Mungkin Anda pernah menyaksikan bagaimana tim Red Bull melakukan “keajaiban“ di Grand Prix F1 di Hungaria pada tahun 2020 lalu.
Mobil Max Verstappen menabrak pembatas lintasan sewaktu pemanasan, sesaat sebelum start balapan dimulai.
Suspensi depan rusak parah, wing depan hilang, dan ban harus diganti.
Intinya, dengan keadaan seperti itu, ia tidak bisa balapan.
Ada dua pilihan saat itu :
Pertama,
Start dari jalur pit stop, yang itu sama saja dengan start dari urutan akhir.
Padahal, catatan waktu kualifikasinya start pada posisi 7 dari 20, dan ini jelas merugikan.
Kedua,
Memperbaiki mobilnya di garis start.
Tim Red Bull hanya punya waktu 20 menit untuk memeriksa, dan mengganti semua kerusakan sebelum start. Jika gagal, resikonya tinggi. Mereka akan kena penalti tidak boleh balapan sama sekali, karena aturannya, garis start tidak untuk memperbaiki mobil.
Apa keputusannya mereka?
Memperbaiki mobil di garis start.
Selanjutnya, kita menyaksikan contoh nyata manajemen tim tingkat tinggi.
Tidak ada saling tunjuk, tidak ada teriak-teriak, tidak ada marah-marah.
Koordinasinya tenang, semua melakukan bagiannya masing-masing.
Hasilnya?
Dengan mobil yang nyaris tidak bisa start, Max menempati podium ke 2!
Apa Pelajarannya?
Sebuah tim bukanlah hanya sekelompok orang yang bekerjasama, tetapi tim adalah sekelompok orang yang saling percaya.

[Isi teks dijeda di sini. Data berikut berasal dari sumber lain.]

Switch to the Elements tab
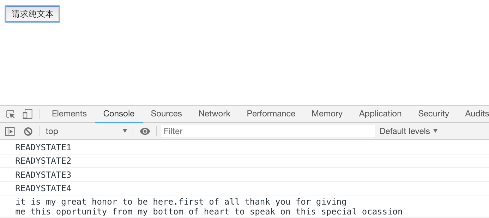Image resolution: width=489 pixels, height=218 pixels. [69, 114]
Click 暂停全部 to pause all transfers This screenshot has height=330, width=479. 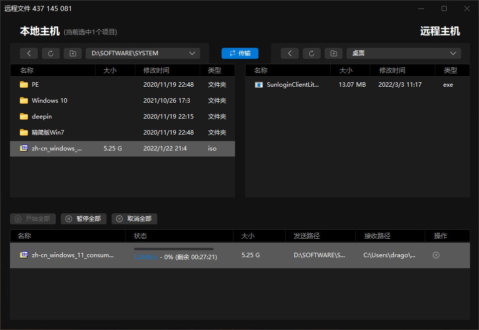(82, 219)
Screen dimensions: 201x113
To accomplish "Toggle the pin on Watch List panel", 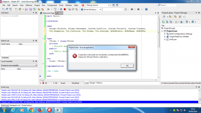I will 34,41.
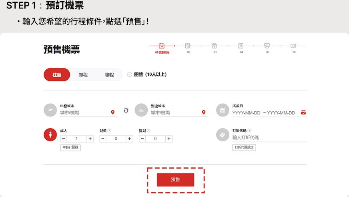
Task: Click the swap cities arrows icon
Action: point(126,111)
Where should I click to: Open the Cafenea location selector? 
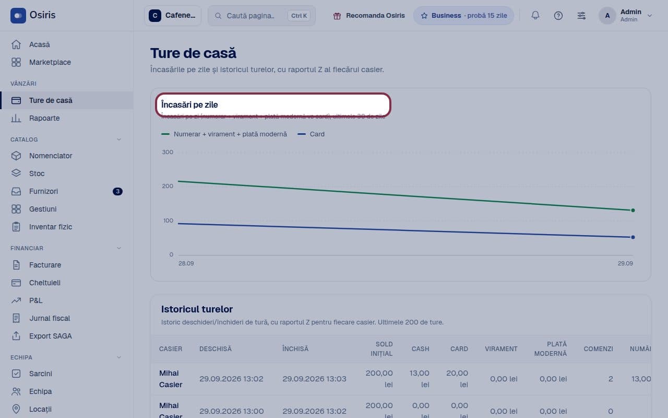173,16
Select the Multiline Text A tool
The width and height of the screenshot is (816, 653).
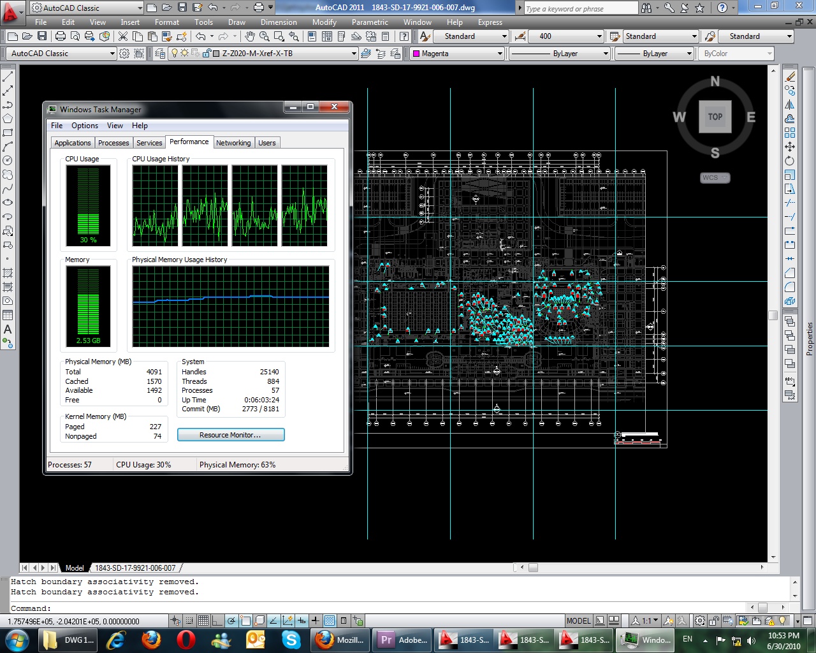(8, 329)
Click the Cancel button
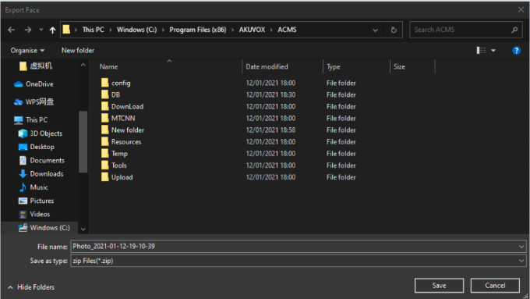This screenshot has height=299, width=530. click(495, 286)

Kerjasama tim terbaik itu datang dari orang-orang yang bekerja secara mandiri, menuju satu tujuan secara bersamaan.
Tim sukses ketika mereka fokus, memanfaatkan waktu secara efisien, dan didukung oleh eksekutif.
Dan caranya adalah, dengan berhenti berbicara dan mulai melakukan.